In diesem Zusammenhang möchte ich ihnen, Herr Oberbürgermeister, einen lieben Gruß von den Jugendlichen ausrichten und ihnen mitteilen, dass die Jugendlichen sie gerne unter sich sehen möchten. Und enttäuscht darüber sind, dass sie nicht vorbei gehen, um sich mit ihnen zu unterhalten. Mehrere Male haben die Jugendlichen angemerkt, dass sie Zeit für Prunksitzungen haben, aber keine Zeit dafür aufbringen würden sich mit diesen Jugendlichen zu unterhalten. Diese Jugendlichen laden sie erneut ein und fordern, dass sich auch die Stadtspitze mit ihnen auseinandersetzt. Das wäre ein Schritt und ein Zeichen in die richtige Richtung.

Das Besondere an den Protesten war, dass die Jugendlichen, über die immer gesprochen wird, sich selber auf die Strasse gestellt haben und auf offener Strasse über verschiedene Probleme ihrer Lebenslage - trotz teilweiser negativer Berichterstattung und Provokationen - ganz friedlich diskutiert haben. Meinen  Respekt haben diese Jugendlichen. Sie möchten aber auch endlich mal den Respekt der Gesellschaft und Öffentlichkeit haben.  

Die Jugendlichen wollen keine Rache und keine Vorverurteilung. Sie wollen als Migranten einfach nur gleich behandelt werden. Sie haben nämlich nicht den Eindruck, dass dies der Fall ist. Und sie haben Angst vor einer gewalttätigen Eskalation in ihrem Veedel. Sie wollen nicht, dass Jugendliche mit Messern oder anderen Waffen rumlaufen, dass sich Gewalt zwischen verschiedenen Gruppen hochschaukelt.

Die jungen Leute sagen offen: es geht nicht nur um Salih. Dieser Fall war der Tropfen, der das Fass zum Überlaufen gebracht hat. Auf den Kundgebungen reden viele Menschen über Diskriminierung und Rassismus im Alltag, berichten, was sie erlebt haben.  

Sie haben selber betont, dass sie keine Kriminalität wollen. Sie meinten aber auch, dass Menschen hierfür auch Perspektiven brauchen, die sie von der Strasse runterholen. Sie wollen Ausbildungsplätze und Arbeit. Sie wollen auch, dass man ihnen schulisch zur Hand geht. Sie wollen Streetworker. Aber Streetworker, die diese Jugendlichen und ihre Lebenslage verstehen, also jemand, der auch mal einer von ihnen war.  

Meine Damen und Herren,

der Fall Salih ist ein tragischer Fall. Unabhängig davon, was da passiert ist. So etwas sollte nicht noch einmal vorkommen. Nicht in Kalk nicht in Köln - eigentlich nirgendswo.  

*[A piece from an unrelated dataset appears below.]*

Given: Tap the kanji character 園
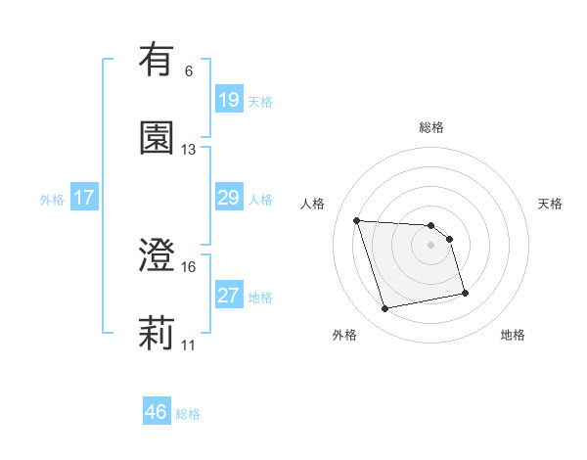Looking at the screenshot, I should click(x=157, y=138).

Die Jugendlichen haben für ihre Trauer und ihre Wut, die Form der Selbstorganisation gewählt. Dies ist eigentlich ein guter Weg. Die Jugendlichen haben in Kalk ein Zeichen gesetzt. Sie haben sich nicht zurückgezogen oder die Situation eskalieren lassen. Sie haben stattdessen diskutiert und ihre Trauer in Forderungen ausgedrückt. Sie haben eigentlich das erreicht, was viele andere nicht erreichen. Nämlich sich selbst im Viertel zu organisieren. Hierfür sollte ihnen Respekt ausgesprochen und weiterhin ein Raum geboten werden.  

Die Jugendlichen haben mit ihrer Haltung pauschale Äußerungen wie Jugendliche mit Migrationshintergrund seien eher zur Gewalt geneigt und die Kampagne von Koch ins leere laufen lassen. Sie haben deutliches Zeichen gesetzt. Stecken sie die parteipolitischen Interessen zurück und lassen sie uns endlich damit anfangen den Jugendlichen zuzuhören, ihre Forderungen aufzunehmen und wirkliche Lösungen für die wahren Probleme dieser Jugendlichen finden. Und zwar nicht fern von ihnen sondern mit ihnen zusammen.